---------- Supplied entries ----------

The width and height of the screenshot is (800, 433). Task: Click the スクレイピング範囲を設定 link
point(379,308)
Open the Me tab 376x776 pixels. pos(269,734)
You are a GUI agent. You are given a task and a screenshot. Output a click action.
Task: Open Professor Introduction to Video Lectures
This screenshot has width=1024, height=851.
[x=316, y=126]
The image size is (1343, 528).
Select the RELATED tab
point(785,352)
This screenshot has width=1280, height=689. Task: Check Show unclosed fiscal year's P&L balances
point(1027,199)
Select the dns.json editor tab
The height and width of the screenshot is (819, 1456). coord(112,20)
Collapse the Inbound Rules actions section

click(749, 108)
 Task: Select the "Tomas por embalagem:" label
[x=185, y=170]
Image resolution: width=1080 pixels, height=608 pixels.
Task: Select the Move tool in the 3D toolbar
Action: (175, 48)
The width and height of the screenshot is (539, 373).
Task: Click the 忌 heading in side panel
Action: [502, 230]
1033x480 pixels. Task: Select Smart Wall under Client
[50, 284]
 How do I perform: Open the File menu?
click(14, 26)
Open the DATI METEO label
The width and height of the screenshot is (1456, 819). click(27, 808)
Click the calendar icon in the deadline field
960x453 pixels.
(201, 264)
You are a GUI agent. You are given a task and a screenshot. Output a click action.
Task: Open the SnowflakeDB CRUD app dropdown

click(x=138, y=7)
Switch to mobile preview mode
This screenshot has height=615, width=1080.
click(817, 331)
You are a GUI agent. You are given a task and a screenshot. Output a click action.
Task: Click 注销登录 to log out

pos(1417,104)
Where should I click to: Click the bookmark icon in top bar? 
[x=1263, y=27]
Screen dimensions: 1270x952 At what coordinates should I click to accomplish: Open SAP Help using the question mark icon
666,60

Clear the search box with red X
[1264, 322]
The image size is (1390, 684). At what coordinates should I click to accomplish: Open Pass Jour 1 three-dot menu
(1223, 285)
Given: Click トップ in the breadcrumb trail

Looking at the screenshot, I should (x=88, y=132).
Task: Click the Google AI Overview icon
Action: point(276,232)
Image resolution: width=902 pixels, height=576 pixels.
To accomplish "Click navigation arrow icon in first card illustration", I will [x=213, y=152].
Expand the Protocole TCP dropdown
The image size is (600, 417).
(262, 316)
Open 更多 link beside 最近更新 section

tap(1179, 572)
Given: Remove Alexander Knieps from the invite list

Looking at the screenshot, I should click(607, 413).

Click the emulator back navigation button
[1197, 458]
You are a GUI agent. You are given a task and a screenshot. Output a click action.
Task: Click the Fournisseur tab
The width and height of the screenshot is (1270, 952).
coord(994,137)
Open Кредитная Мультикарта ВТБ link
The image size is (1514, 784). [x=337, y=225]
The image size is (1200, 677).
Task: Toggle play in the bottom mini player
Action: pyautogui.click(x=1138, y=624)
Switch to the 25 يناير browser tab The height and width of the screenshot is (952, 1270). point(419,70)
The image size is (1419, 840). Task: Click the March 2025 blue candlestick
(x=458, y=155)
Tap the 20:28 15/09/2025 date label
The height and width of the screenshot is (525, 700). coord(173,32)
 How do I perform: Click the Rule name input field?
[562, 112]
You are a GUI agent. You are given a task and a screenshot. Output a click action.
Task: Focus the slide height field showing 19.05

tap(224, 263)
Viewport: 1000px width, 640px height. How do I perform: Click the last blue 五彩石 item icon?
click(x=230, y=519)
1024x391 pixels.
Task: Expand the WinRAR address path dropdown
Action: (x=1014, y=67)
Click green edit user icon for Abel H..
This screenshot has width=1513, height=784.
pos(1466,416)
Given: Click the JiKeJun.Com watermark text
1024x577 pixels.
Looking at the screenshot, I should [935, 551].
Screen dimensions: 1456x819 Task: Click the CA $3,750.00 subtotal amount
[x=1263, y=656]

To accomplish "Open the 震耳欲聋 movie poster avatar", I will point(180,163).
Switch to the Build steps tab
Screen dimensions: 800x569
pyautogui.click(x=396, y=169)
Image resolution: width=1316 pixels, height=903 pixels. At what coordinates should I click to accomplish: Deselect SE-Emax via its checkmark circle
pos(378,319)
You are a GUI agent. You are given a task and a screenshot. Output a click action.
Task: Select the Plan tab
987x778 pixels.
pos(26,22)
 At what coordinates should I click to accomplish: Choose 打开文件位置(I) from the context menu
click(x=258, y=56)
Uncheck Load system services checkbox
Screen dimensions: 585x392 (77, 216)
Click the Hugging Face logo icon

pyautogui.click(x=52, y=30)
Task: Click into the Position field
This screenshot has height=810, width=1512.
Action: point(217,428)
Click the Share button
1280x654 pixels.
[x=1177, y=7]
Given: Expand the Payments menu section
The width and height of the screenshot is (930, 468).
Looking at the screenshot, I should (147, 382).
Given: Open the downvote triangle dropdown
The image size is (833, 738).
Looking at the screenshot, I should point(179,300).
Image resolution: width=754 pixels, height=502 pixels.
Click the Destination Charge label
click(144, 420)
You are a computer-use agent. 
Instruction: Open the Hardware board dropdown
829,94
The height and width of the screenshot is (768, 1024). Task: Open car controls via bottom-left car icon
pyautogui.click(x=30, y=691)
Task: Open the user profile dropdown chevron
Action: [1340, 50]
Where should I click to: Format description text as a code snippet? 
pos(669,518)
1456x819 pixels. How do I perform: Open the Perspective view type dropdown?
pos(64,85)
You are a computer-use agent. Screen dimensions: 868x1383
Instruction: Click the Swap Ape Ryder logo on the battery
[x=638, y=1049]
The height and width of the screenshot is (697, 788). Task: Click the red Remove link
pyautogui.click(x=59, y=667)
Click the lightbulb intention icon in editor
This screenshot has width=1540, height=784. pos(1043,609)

----------

### Problem to solve
Please copy out, unchanged, the lines of the records above, starting with the line that contains "You are a computer-use agent. Screen" and going on through the last line of the records.

### Finished task
You are a computer-use agent. Screen dimensions: 868x1383
Instruction: Click the Swap Ape Ryder logo on the battery
[x=638, y=1049]
The height and width of the screenshot is (697, 788). Task: Click the red Remove link
pyautogui.click(x=59, y=667)
Click the lightbulb intention icon in editor
This screenshot has width=1540, height=784. pos(1043,609)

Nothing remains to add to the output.